**WRITTEN EXERCISE:** Retype every line of the material below exactly as it stands.

Rows on where targets appear
* start *

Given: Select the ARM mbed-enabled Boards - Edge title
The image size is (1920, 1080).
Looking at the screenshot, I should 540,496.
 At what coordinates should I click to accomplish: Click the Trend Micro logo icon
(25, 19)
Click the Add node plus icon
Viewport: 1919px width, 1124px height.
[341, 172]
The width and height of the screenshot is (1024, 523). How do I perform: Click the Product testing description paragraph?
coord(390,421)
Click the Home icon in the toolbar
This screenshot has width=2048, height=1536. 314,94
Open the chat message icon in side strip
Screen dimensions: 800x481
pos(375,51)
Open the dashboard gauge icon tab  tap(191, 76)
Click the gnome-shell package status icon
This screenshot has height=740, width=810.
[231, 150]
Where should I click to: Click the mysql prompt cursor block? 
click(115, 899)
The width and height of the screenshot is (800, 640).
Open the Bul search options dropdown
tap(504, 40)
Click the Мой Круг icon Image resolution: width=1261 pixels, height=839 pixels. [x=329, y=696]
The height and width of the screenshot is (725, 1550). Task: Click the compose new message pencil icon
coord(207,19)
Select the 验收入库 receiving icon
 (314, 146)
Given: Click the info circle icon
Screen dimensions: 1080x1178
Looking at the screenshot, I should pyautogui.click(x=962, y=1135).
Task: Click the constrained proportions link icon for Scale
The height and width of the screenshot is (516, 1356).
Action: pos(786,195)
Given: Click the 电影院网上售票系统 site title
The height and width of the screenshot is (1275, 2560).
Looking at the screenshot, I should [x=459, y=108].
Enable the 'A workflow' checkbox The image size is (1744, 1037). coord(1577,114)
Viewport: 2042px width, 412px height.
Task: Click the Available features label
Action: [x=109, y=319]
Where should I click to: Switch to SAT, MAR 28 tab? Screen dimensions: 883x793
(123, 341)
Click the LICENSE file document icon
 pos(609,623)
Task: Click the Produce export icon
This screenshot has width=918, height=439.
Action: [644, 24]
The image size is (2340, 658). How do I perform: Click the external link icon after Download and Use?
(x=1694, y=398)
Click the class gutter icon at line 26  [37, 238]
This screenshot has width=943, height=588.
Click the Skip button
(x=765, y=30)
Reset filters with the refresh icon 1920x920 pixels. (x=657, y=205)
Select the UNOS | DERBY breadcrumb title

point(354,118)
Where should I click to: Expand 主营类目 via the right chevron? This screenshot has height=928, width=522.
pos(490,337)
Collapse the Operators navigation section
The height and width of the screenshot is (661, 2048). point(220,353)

* end *

**THE OUTPUT:**
Given: Select the ARM mbed-enabled Boards - Edge title
The image size is (1920, 1080).
Looking at the screenshot, I should 540,496.
 At what coordinates should I click to accomplish: Click the Trend Micro logo icon
(25, 19)
Click the Add node plus icon
Viewport: 1919px width, 1124px height.
[341, 172]
The width and height of the screenshot is (1024, 523). How do I perform: Click the Product testing description paragraph?
coord(390,421)
Click the Home icon in the toolbar
This screenshot has width=2048, height=1536. 314,94
Open the chat message icon in side strip
Screen dimensions: 800x481
pos(375,51)
Open the dashboard gauge icon tab  tap(191, 76)
Click the gnome-shell package status icon
This screenshot has height=740, width=810.
[231, 150]
Where should I click to: Click the mysql prompt cursor block? 
click(115, 899)
The width and height of the screenshot is (800, 640).
Open the Bul search options dropdown
tap(504, 40)
Click the Мой Круг icon Image resolution: width=1261 pixels, height=839 pixels. [x=329, y=696]
The height and width of the screenshot is (725, 1550). Task: Click the compose new message pencil icon
coord(207,19)
Select the 验收入库 receiving icon
 (314, 146)
Given: Click the info circle icon
Screen dimensions: 1080x1178
Looking at the screenshot, I should pyautogui.click(x=962, y=1135).
Task: Click the constrained proportions link icon for Scale
The height and width of the screenshot is (516, 1356).
Action: pos(786,195)
Given: Click the 电影院网上售票系统 site title
The height and width of the screenshot is (1275, 2560).
Looking at the screenshot, I should [x=459, y=108].
Enable the 'A workflow' checkbox The image size is (1744, 1037). coord(1577,114)
Viewport: 2042px width, 412px height.
Task: Click the Available features label
Action: [x=109, y=319]
Where should I click to: Switch to SAT, MAR 28 tab? Screen dimensions: 883x793
(123, 341)
Click the LICENSE file document icon
 pos(609,623)
Task: Click the Produce export icon
This screenshot has width=918, height=439.
Action: [644, 24]
The image size is (2340, 658). How do I perform: Click the external link icon after Download and Use?
(x=1694, y=398)
Click the class gutter icon at line 26  [37, 238]
This screenshot has width=943, height=588.
Click the Skip button
(x=765, y=30)
Reset filters with the refresh icon 1920x920 pixels. (x=657, y=205)
Select the UNOS | DERBY breadcrumb title

point(354,118)
Where should I click to: Expand 主营类目 via the right chevron? This screenshot has height=928, width=522.
pos(490,337)
Collapse the Operators navigation section
The height and width of the screenshot is (661, 2048). point(220,353)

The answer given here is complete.